Ride was 32. She operated the shuttle's robotic arm to deploy satellites and conducted experiments in pharmaceutical manufacturing. She flew a second mission in 1984.
The media coverage of Ride's selection and flight was often fixated on her gender rather than her qualifications. Reporters asked her whether spaceflight affected her reproductive organs and whether she cried on the job. Ride handled the questions with patience and deflection, but the absurdity of the questions revealed how far attitudes still had to shift.
Ride left NASA in 1987 and became a physics professor at the University of California, San Diego. She founded Sally Ride Science, a company creating science programs for young students, with a focus on encouraging girls. She died of pancreatic cancer on July 23, 2012, at age 61.
Women Who Followed
Svetlana Savitskaya (1982, 1984): Second woman in space and first woman to perform a spacewalk. She walked in space on July 25, 1984, outside the Salyut 7 space station, where she welded metals in microgravity for 3 hours and 35 minutes.
Mae Jemison (1992): First Black woman in space. A physician and chemical engineer, she flew as a mission specialist on Space Shuttle Endeavour (STS-47), orbiting Earth 127 times.
Eileen Collins (1999): First woman to command a Space Shuttle. She commanded Columbia on STS-93, deploying the Chandra X-ray Observatory. She had previously been the first woman to pilot a shuttle in 1995.
Christina Koch (2019-2020): Set the record for the longest single spaceflight by a woman at 328 days aboard the International Space Station. She also participated (with Jessica Meir) in the first all-female spacewalk on October 18, 2019.
Tereshkova's Later Life
After her spaceflight, Tereshkova earned a doctorate in technical sciences and entered politics. She served in the Supreme Soviet of the Soviet Union and later in the Russian State Duma. She received the Order of Lenin, the Hero of the Soviet Union award (twice), and numerous international honors.
In 2013, at age 76, she volunteered for a one-way trip to Mars if the opportunity arose.
As of 2026, Valentina Tereshkova is 89 years old and remains the only woman ever to have completed a solo space mission. Every other woman who has flown in space has done so as part of a crew.

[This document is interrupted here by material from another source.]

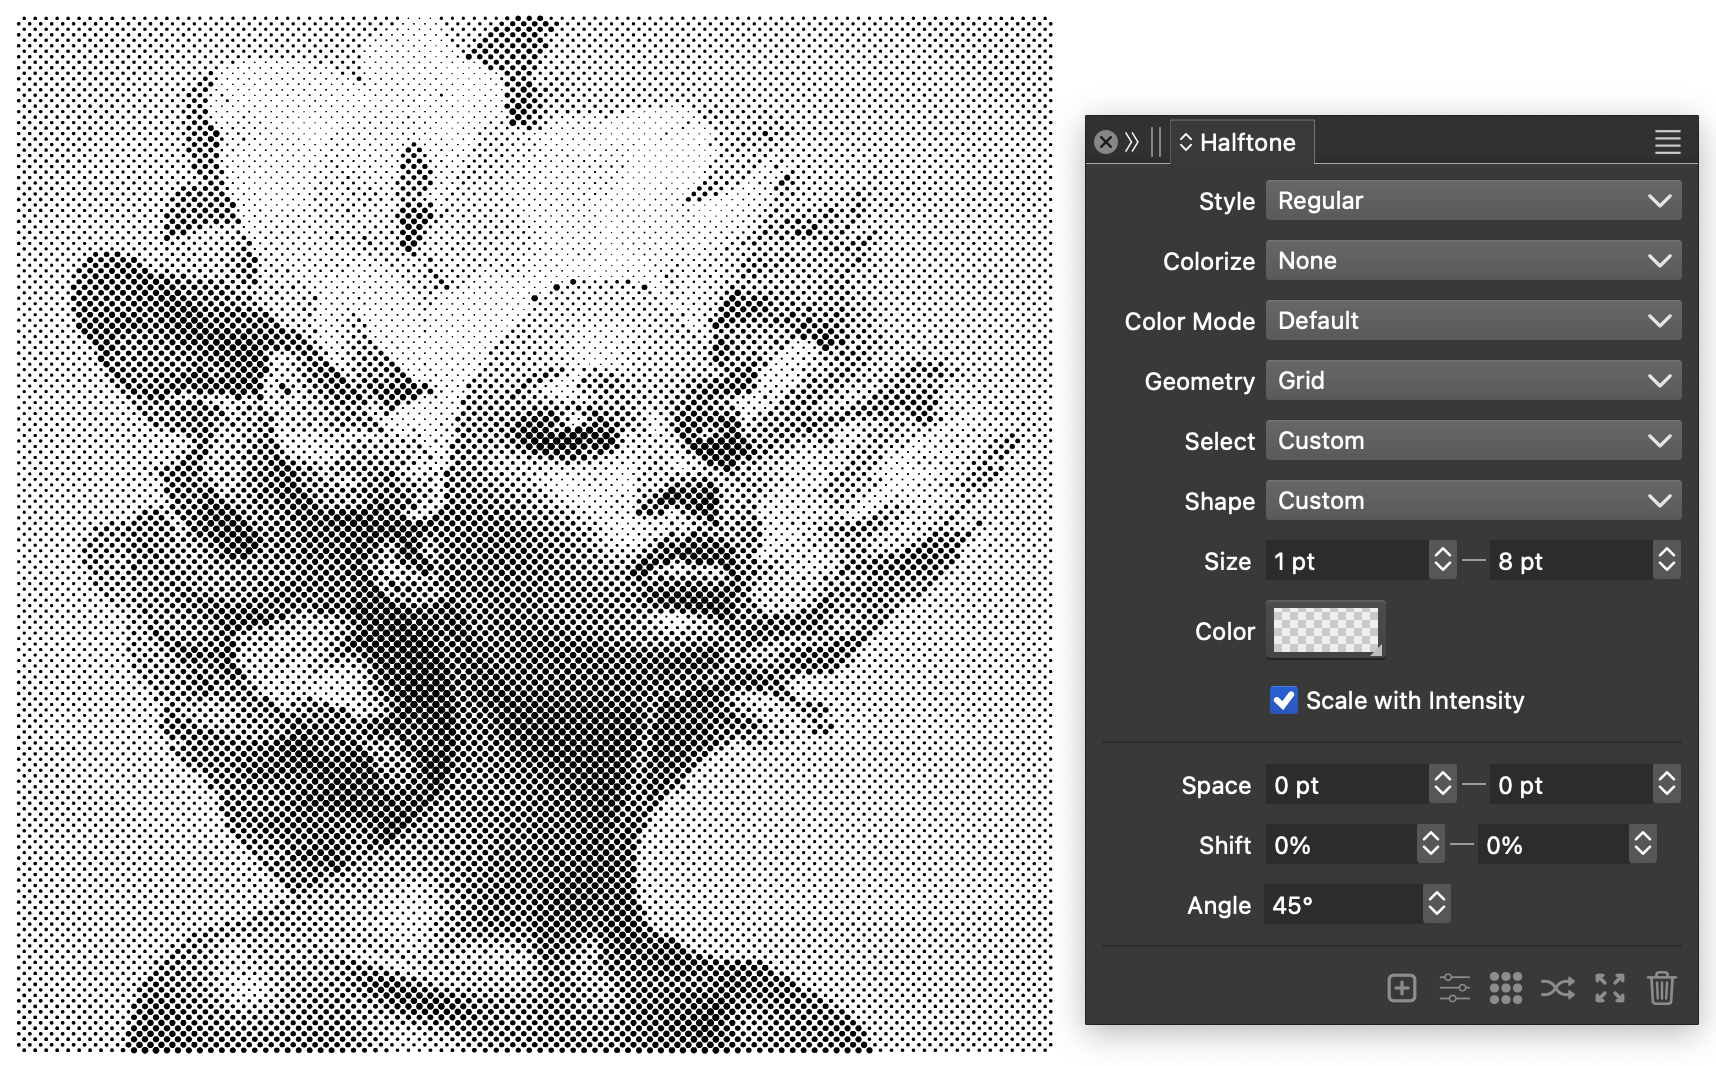Collapse panel with double chevron icon
The image size is (1716, 1066).
[x=1132, y=142]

Frequently Asked Questions
Who was the first woman in space?
Valentina Tereshkova of the Soviet Union became the first woman in space on June 16, 1963, aboard Vostok 6. She orbited Earth 48 times over nearly three days.

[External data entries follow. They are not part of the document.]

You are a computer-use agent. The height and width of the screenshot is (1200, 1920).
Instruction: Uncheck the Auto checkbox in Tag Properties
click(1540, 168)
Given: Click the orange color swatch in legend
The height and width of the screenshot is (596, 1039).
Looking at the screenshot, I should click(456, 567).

Who was the first American woman in space?
Sally Ride became the first American woman in space on June 18, 1983, as a mission specialist on Space Shuttle Challenger (STS-7). She was a PhD physicist from Stanford.

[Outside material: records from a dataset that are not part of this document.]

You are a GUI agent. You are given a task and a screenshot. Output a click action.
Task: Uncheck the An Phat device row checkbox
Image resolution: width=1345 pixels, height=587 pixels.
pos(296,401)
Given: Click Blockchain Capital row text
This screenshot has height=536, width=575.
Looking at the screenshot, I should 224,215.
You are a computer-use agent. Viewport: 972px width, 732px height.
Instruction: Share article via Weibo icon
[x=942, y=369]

How long was Valentina Tereshkova in space?
Tereshkova spent 2 days, 22 hours, and 50 minutes in space, completing 48 orbits of Earth.
Why was there a 20-year gap between Tereshkova and the next woman in space?
The Soviet program treated Tereshkova's flight as a propaganda milestone and did not prioritize sending more women. NASA required military test pilot experience, which excluded women entirely until 1978.
Who was the first woman to walk in space?
Svetlana Savitskaya of the Soviet Union conducted the first spacewalk by a woman on July 25, 1984, outside the Salyut 7 space station.